The State of Missouri appeals the trial court's judgment denying its petition to enforce a section 537.675 1 lien, for deposit into the Tort Victims' Compensation Fund (“TVCF”), that the State purports to have on punitive damages that were awarded during the course of the underlying litigation between Dr. Hyewon Kim (“Dr. Kim”) and Mercy Clinic Springfield Communities (“Clinic”) (Dr. Kim and Clinic are collectively referred to as “Respondents”). Because this case was resolved by compromise settlement prior to a “punitive damage final judgment,” as that phrase is expressly, clearly, and plainly defined in section 537.675.1(4), section 537.675.3 expressly exempts this case from the provisions of section 537.675. We, therefore, affirm the trial court's judgment.
Factual and Procedural Background
The genesis of the underlying litigation was an employment-termination dispute between Dr. Kim, a radiation oncologist, and Clinic, Dr. Kim's former employer. Dr. Kim filed a petition alleging, inter alia, that Clinic retaliated against her and constructively discharged her after she reported instances of substandard medical treatment and Medicare fraud. Clinic denied Dr. Kim's allegation in its answer and filed counterclaims alleging Dr. Kim breached her employment contract and unjustly enriched herself during her employment.
Respondents proceeded to trial. On Dr. Kim's constructive discharge claim, a jury found in favor of Dr. Kim, awarding her $720,821.00 in compensatory damages and $800,000.00 in punitive damages (“the punitive damage award”). On Clinic's claim for unjust enrichment, the trial court, in a separate proceeding, found in favor of Clinic, awarding it $63,094.00. Judgments were entered in conformity with these findings (collectively referred to as “the underlying claims judgment”).

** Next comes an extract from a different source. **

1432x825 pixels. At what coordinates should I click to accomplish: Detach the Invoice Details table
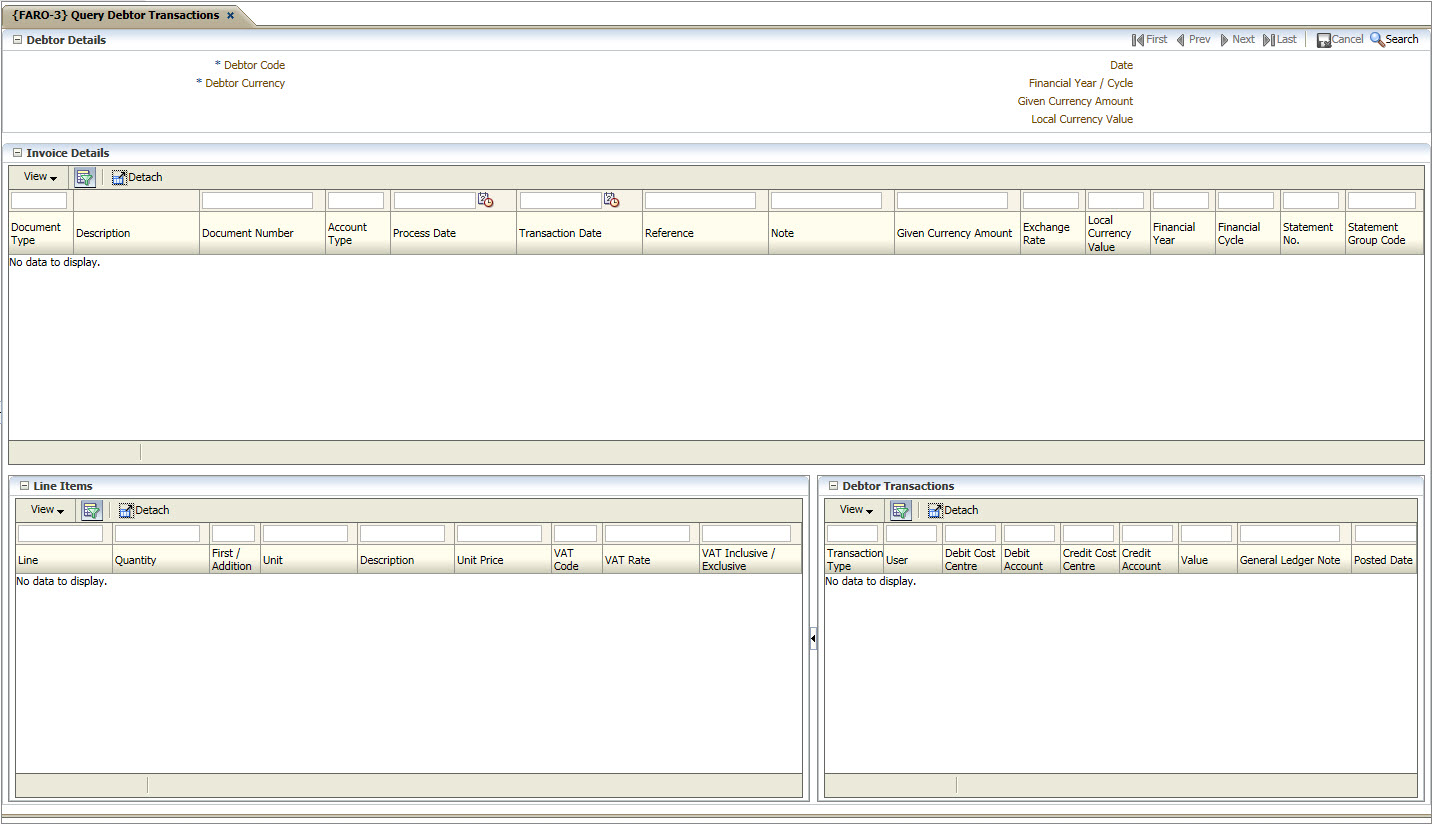click(x=136, y=177)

Respondents thereafter timely cross-appealed the underlying claims judgment. This court consolidated the appeals and affirmed that judgment in all respects by published opinion in Kim v. Mercy Clinic Springfield Communities, 556 S.W.3d 613 (Mo. App. S.D. 2018). A subsequent motion for rehearing and an application for transfer to the Supreme Court of Missouri, filed by Clinic, were denied.2
Clinic then timely filed an application for transfer directly with the Supreme Court of Missouri, which was assigned case number SC96999. On May 1, 2018, the Supreme Court of Missouri denied transfer. This court subsequently entered, on the following day, its mandate affirming the underlying claims judgment.
A few weeks later, the State filed a “NOTICE OF LIEN” (“the lien notice”) in the trial court in this case, stating, “Pursuant to § 537.675.3, RSMo, the State of Missouri files and gives notice of its lien for fifty (50) percent of the punitive damage final judgment entered in this cause for deposit into the Tort Victims' Compensation Fund.”

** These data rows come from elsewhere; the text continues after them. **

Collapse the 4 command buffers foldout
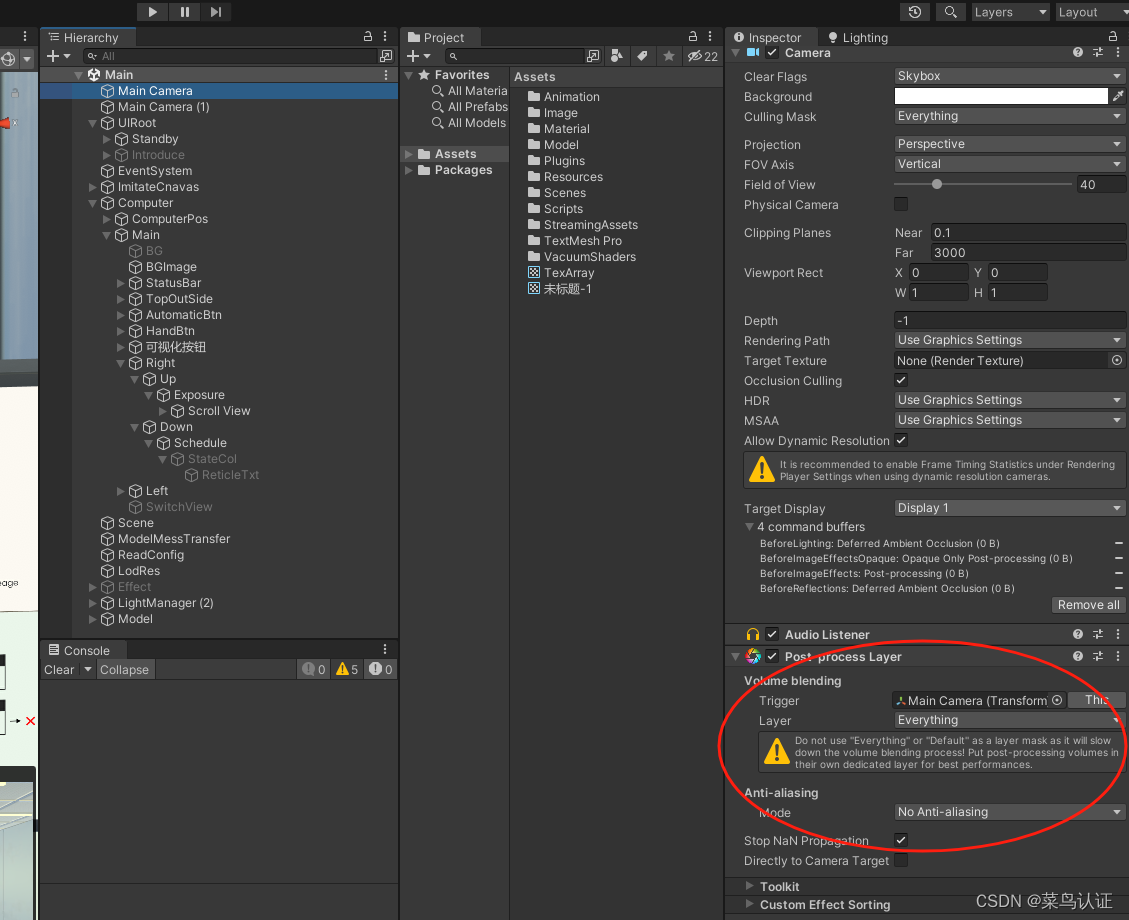The image size is (1129, 920). pyautogui.click(x=749, y=526)
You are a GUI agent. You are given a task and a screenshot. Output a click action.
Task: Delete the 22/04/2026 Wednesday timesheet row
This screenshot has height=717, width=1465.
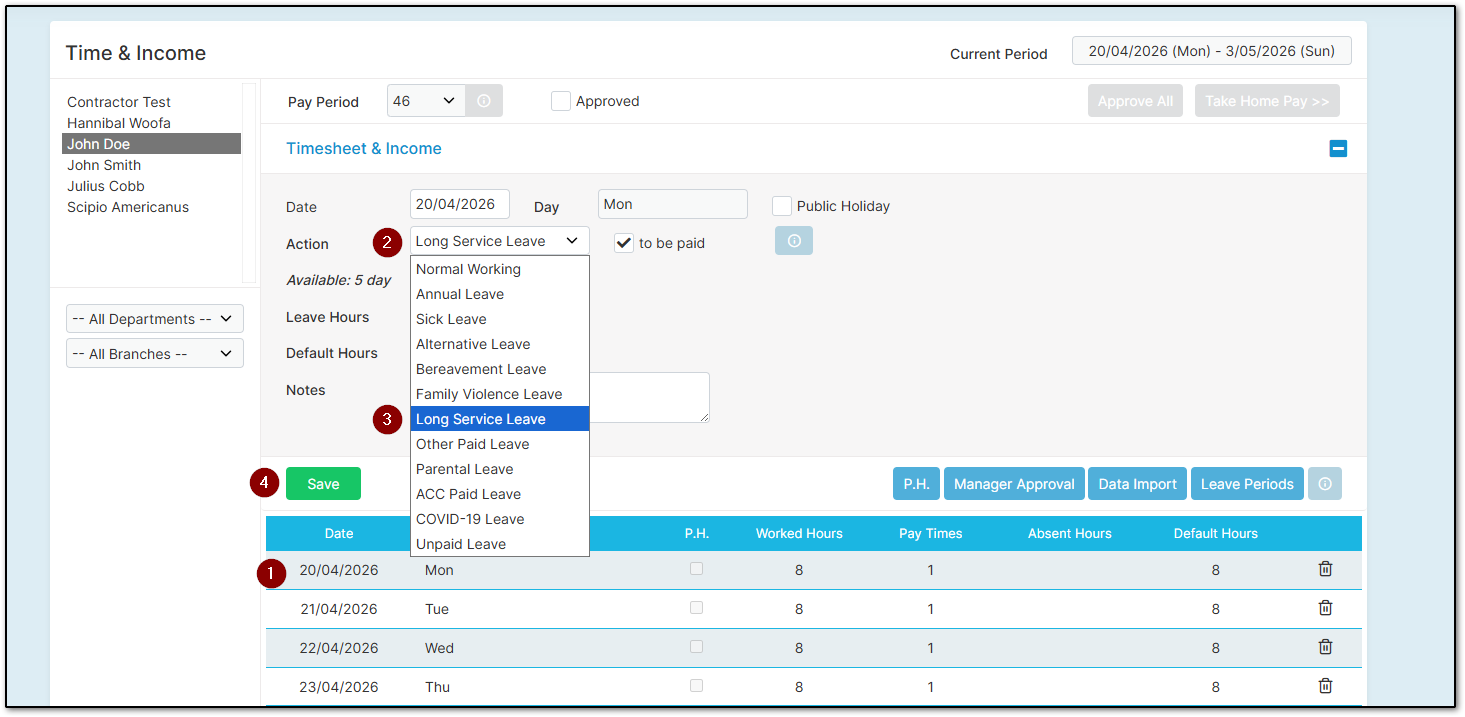(x=1325, y=647)
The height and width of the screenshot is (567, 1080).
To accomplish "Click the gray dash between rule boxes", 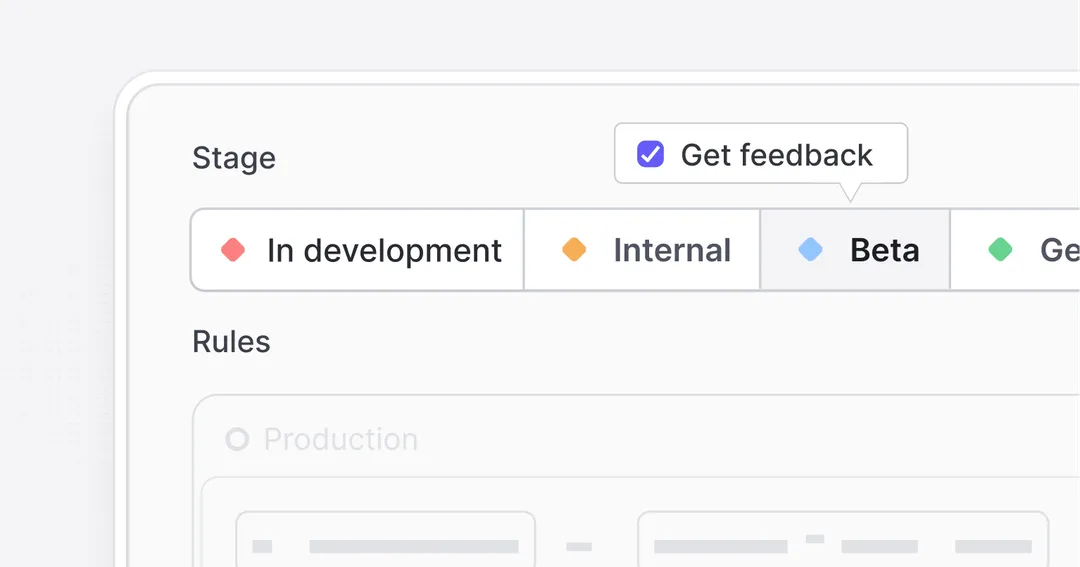I will [579, 546].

On June 26, 2018, Respondents entered into a “SETTLMENT AGREEMENT AND MUTUAL RELEASE OF CLAIMS” (“the settlement agreement”), which purported to resolve all underlying claims between Respondents at issue in the case.

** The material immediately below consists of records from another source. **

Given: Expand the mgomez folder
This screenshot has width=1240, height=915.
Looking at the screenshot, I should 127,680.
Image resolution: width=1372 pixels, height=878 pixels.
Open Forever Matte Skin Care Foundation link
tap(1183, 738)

Thereafter, the State filed a motion to intervene in the trial court case and, on the following day, filed a petition seeking to enforce the lien notice. Respondents filed “Suggestions in Opposition” to the State's petition.3 Following a hearing, the settlement agreement was submitted to the trial court for in-camera review.
The trial court issued a judgment denying the State's petition (“the lien petition denial judgment”). In that judgment, the trial court concluded that there was no “punitive damage final judgment” because June 26, 2018, the date the settlement agreement was executed, was within the ninety-day period for filing a petition for writ of certiorari to the Supreme Court of the United States (“SCOTUS”).
The State timely appeals the trial court's lien petition denial judgment, raising two points of asserted trial court error: (1) under the plain and ordinary language of section 537.675, “a ‘punitive damage final judgment,’ as defined by statute, existed when the State asserted its lien, in that the [underlying claims judgment] was no longer ‘subject to review’ by any state or federal court at the time the parties entered into their post-judgment settlement[;]” and (2) if “the phrase ‘no longer subject to review’ in that statute is vague or ambiguous, which [the State] denies, public policy mitigates in favor of enforcing the State's lien.” Our resolution of the State's first point is dispositive.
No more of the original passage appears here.